## HOW TO COMPLETE THIS TASK
Determine how many lines of the material hold the string "section" and reply with only that number.

## INPUT RECORDS
=-=-=
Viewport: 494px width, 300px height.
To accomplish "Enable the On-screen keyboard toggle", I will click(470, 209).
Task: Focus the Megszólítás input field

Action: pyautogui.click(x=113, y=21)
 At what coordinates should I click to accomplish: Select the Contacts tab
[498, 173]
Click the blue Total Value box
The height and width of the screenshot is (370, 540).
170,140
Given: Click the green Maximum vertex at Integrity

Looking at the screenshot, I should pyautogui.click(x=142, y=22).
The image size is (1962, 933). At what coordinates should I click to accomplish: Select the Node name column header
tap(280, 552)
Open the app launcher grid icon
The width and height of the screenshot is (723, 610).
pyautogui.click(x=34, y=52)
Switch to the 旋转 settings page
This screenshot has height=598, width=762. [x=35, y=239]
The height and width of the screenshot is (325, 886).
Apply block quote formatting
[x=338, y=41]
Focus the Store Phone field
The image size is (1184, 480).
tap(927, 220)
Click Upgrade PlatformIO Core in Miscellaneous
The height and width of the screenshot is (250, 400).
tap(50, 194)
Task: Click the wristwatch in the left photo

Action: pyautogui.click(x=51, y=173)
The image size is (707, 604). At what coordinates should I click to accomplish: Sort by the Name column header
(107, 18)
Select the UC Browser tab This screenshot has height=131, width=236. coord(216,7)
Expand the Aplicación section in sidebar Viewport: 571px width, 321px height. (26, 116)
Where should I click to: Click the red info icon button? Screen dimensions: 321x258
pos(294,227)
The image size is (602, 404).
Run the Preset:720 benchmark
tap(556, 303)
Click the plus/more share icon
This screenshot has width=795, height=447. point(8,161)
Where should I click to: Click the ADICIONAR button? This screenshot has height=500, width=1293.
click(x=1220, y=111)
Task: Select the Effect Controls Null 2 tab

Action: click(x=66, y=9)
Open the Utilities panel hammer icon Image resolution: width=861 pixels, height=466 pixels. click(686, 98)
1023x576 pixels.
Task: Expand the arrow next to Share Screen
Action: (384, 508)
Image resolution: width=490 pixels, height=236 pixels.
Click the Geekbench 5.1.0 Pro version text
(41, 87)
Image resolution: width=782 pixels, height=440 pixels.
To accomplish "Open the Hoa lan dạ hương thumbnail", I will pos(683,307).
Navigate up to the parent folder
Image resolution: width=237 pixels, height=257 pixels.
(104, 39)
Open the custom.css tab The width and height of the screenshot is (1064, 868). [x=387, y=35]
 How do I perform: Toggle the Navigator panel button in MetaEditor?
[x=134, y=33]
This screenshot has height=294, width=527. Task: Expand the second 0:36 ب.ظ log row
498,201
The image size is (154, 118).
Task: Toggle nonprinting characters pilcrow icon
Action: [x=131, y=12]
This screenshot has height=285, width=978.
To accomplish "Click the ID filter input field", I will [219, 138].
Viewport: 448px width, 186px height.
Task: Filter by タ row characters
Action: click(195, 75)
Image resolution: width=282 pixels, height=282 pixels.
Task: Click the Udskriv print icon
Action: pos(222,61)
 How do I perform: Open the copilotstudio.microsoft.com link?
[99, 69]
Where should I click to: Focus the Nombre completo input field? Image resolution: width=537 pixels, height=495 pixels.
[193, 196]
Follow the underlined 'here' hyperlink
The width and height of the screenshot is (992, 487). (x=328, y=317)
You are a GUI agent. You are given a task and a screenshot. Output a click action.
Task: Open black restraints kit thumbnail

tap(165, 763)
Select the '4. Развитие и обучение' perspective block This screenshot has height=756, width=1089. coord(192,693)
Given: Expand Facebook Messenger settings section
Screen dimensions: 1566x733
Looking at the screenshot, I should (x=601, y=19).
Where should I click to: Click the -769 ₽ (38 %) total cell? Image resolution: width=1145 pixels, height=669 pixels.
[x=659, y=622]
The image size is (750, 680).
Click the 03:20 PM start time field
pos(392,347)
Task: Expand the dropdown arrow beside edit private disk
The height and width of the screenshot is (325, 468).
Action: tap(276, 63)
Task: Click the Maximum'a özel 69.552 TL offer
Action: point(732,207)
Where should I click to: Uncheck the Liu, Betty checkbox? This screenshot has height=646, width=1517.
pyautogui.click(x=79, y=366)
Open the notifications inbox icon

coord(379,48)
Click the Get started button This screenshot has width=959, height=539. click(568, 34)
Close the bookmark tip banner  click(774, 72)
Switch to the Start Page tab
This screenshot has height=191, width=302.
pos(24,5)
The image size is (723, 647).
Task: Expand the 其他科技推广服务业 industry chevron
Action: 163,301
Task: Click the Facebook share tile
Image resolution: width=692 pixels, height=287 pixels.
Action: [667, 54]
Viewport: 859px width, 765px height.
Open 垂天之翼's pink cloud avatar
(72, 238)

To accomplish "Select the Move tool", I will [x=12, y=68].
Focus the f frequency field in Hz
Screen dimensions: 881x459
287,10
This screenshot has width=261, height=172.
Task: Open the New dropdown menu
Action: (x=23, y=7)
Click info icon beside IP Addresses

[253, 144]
=-=-=
## EXERCISE SOLUTION
2